◆ REQUIRED WORK: Recast the data below as a Markdown table with the columns Row and Line, giving each line its row number and leaving out blank lines and the pictures.

╭──

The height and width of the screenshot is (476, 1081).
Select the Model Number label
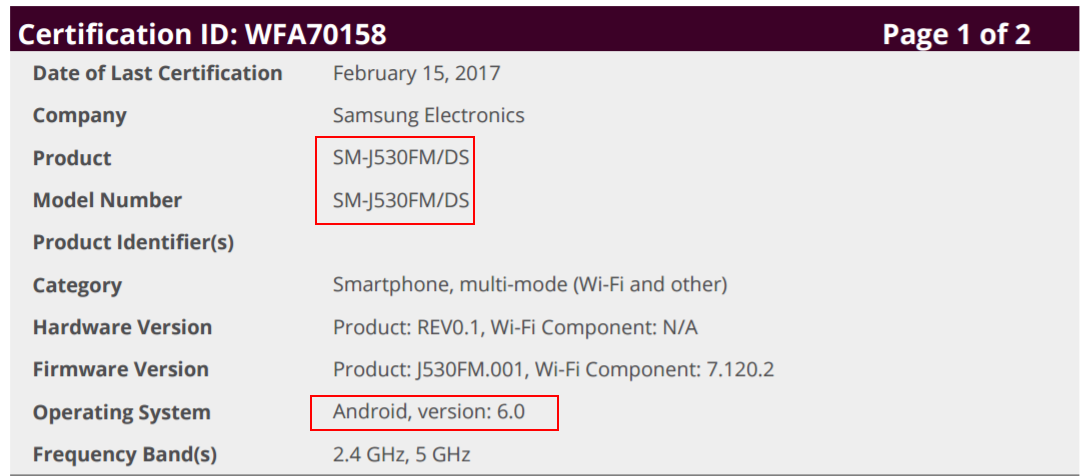[107, 200]
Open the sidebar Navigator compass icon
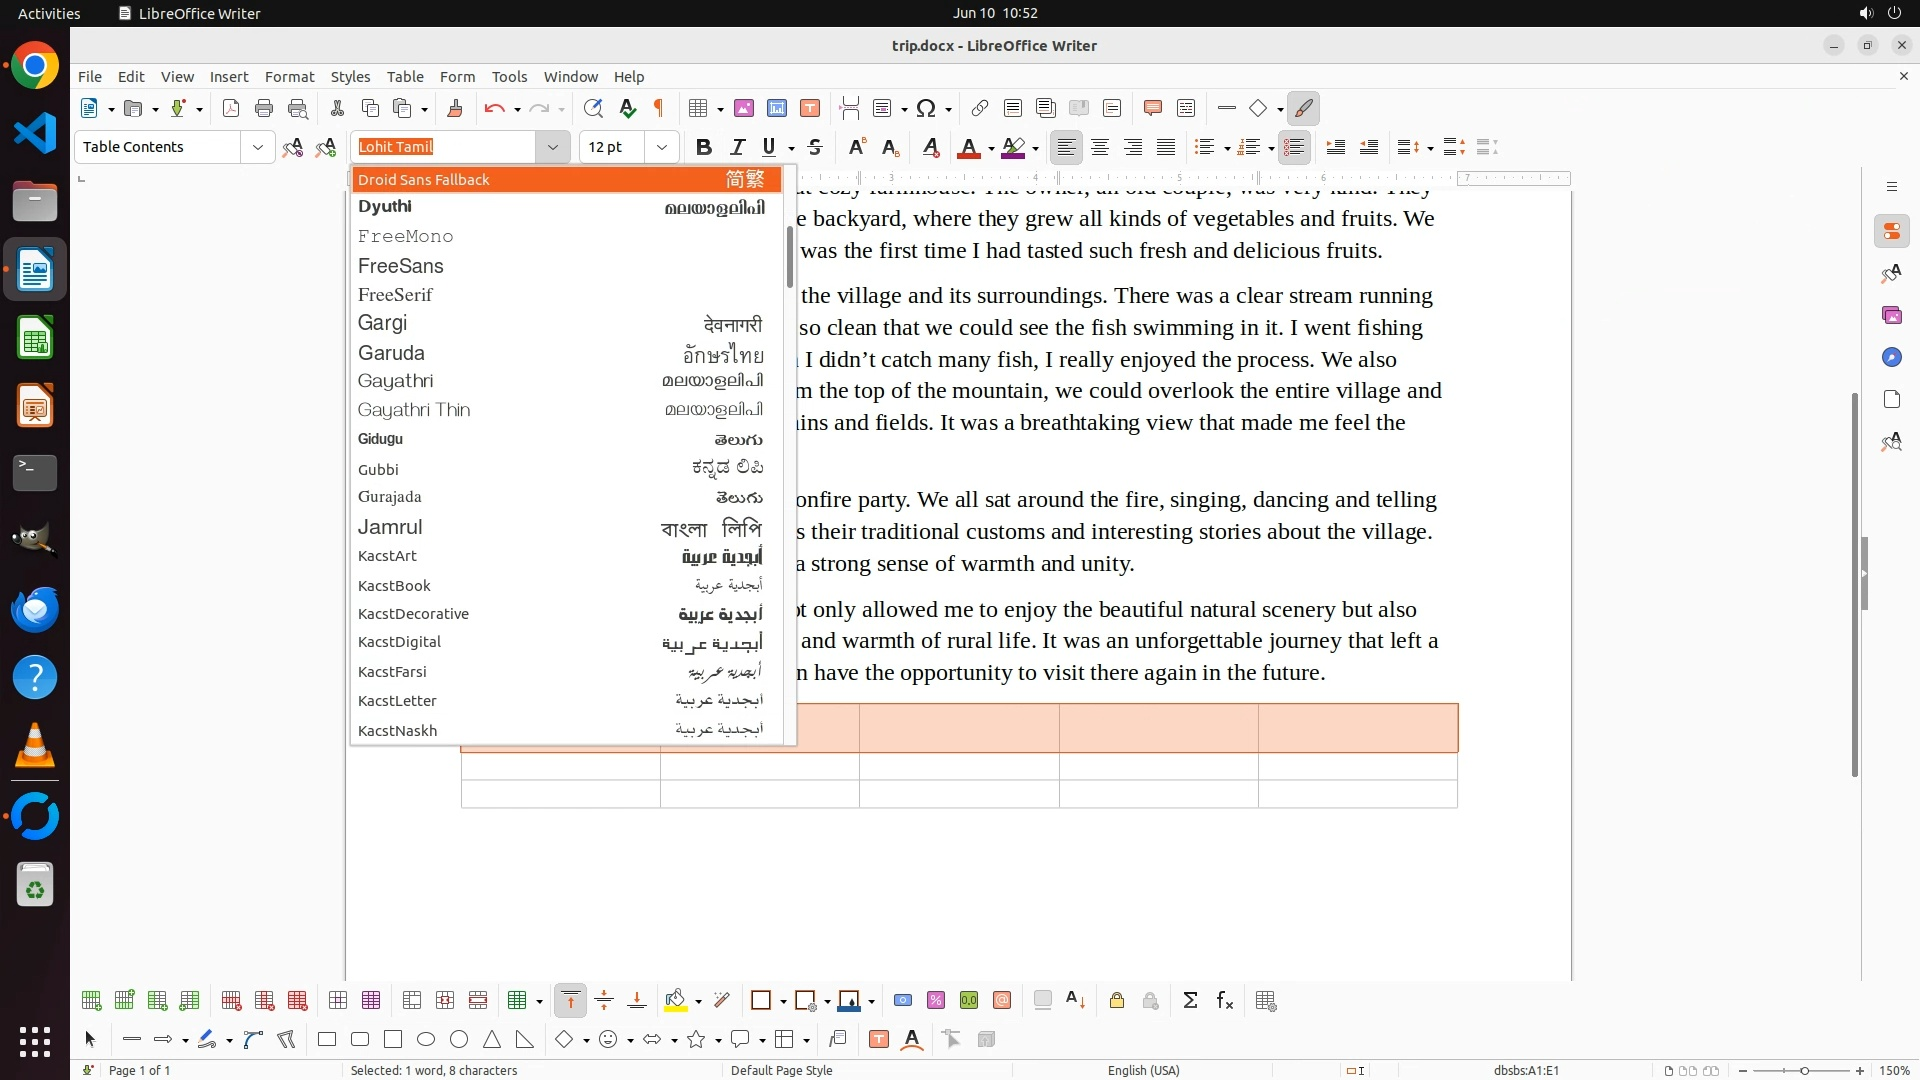The height and width of the screenshot is (1080, 1920). click(1891, 357)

╰──

◆ WRITTEN RESPONSE:
| Row | Line |
|---|---|
| 1 | The height and width of the screenshot is (476, 1081). |
| 2 | Select the Model Number label |
| 3 | [107, 200] |
| 4 | Open the sidebar Navigator compass icon |
| 5 | The height and width of the screenshot is (1080, 1920). click(1891, 357) |